Dear Academic Editor,

Many thanks for your valuable comments and suggestions. We have made changes to the manuscript based on these comments (please see below).

1. Why the range of age group is so wide?

Thank you for this question. We will preface our answer by underlining that the submitted manuscript is a secondary analysis of data already collected from a primary RCT. The protocol for this study can be accessed here (Trials. 2018;19(1):306) and is referenced in our manuscript. We agree though that it is very valuable for the reader to be provided with more information regarding the decisions made in designing the primary study. With respect to age range, the intent of the study was to see if specific therapeutic combinations were more effective than others. In this respect, we know of no theoretical rationale for why some age groups would respond differently than others. Therefore the age range was as wide as allowable. As such, we have now included this explanation in our manuscript to provide a better explanation for the reader of the original study design.

2. Which low back pain specify acute, sub-acute, chronic or non-specific?

As above, the original primary study was designed to assess therapeutic effects in a wide range of participants. Therefore, the original primary study did not restrict enrollment to a specific duration of low back pain. The analysis of the primary data was designed to stratify results based on pain duration which was a consideration of the original design. As such, we have now included this explanation in our manuscript to better inform the reader.

3. Why range of motion of spinal rotation is not measured?

The primary study was one that was the result of many prior studies that explored which objective measure were most responsive to the treatments under consideration. Therefore, the primary study was not designed to look for which measures might be responsive – those measures were already determined (muscle contraction viewed by ultrasound and spinal stiffness measured by indentation). Therefore, it was not appropriate to include non-responsive outcome measures, such as ROM, in the primary study. As there are many physical measures that were not included in the primary study for this reason (e.g. forward flexion), we have revised our manuscript to talk about which measures were chosen for the above reasons rather than provide a list of all the measures that were not included.

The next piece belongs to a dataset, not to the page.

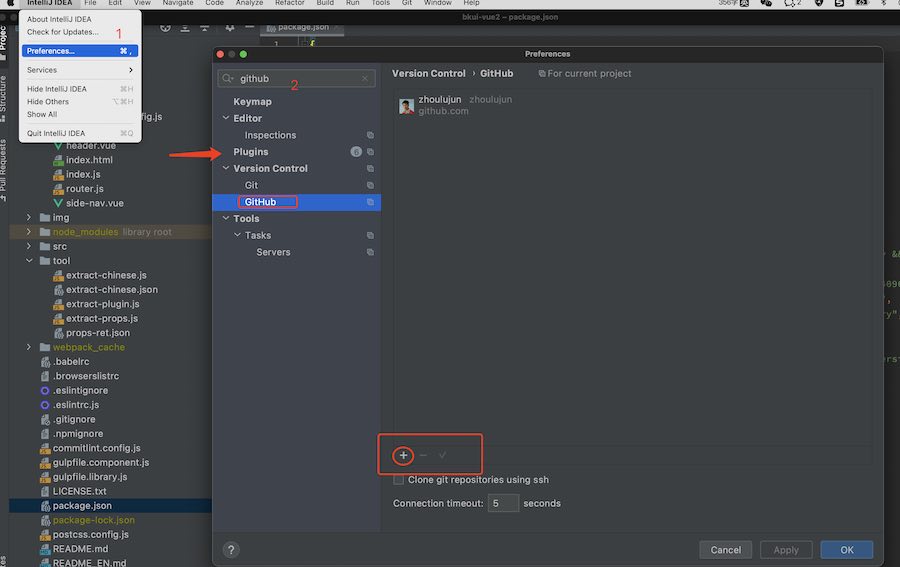Click the zhoulujun account avatar

pos(406,106)
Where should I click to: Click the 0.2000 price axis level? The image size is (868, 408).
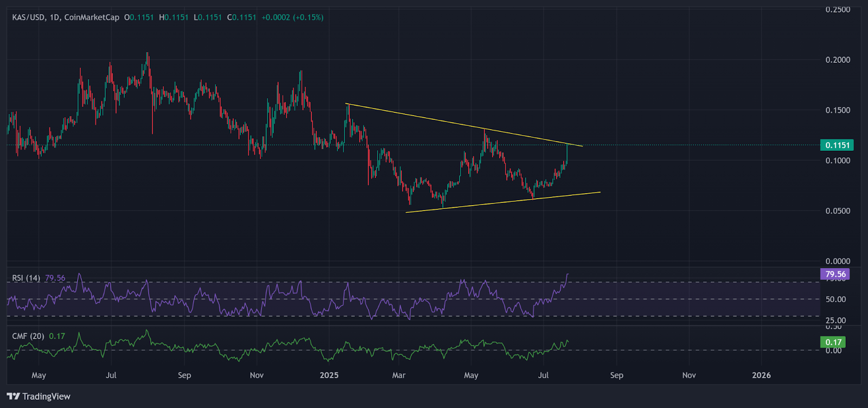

4. How sample size is calculated?

The sample size calculation was described in our protocol paper (Trials. 2018;19(1):306) and we now included this in our revised manuscript for clarification.

5. Only one technique of spinal manipulation is used explain.

As described in our above responses, the primary RCT was a culmination of many explorative studies. Not only did we identify which physical measures were responsive to the therapeutic interventions, we also showed that one specific technique was effective in providing changes to participant disability scores. As this approach has been repeated in several studies from our group (Flynn T 2002, Fritz JM 2011, Wong AY 2015, Childs JD 2004, Cleland JA 2009), it has become the standard intervention in our studies. We have now clarified this in our revised manuscript.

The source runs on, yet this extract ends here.